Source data
--*--

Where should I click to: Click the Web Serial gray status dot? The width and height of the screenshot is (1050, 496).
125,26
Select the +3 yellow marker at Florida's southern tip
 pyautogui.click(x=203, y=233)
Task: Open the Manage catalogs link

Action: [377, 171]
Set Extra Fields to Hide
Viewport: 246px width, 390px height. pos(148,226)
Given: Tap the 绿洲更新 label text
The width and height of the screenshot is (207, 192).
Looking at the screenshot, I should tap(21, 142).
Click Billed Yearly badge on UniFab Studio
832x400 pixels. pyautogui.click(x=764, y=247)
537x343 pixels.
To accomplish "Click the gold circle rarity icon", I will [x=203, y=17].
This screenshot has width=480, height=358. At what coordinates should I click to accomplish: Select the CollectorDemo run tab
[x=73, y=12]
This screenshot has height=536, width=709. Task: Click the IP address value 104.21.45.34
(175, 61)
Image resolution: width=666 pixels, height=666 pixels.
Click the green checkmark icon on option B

--*--

- What is expected
Would you return, unchanged, the lines from the one containing "This screenshot has height=536, width=709." through the end of the entries?

- Exercise solution
This screenshot has height=536, width=709. Task: Click the IP address value 104.21.45.34
(175, 61)
Image resolution: width=666 pixels, height=666 pixels.
Click the green checkmark icon on option B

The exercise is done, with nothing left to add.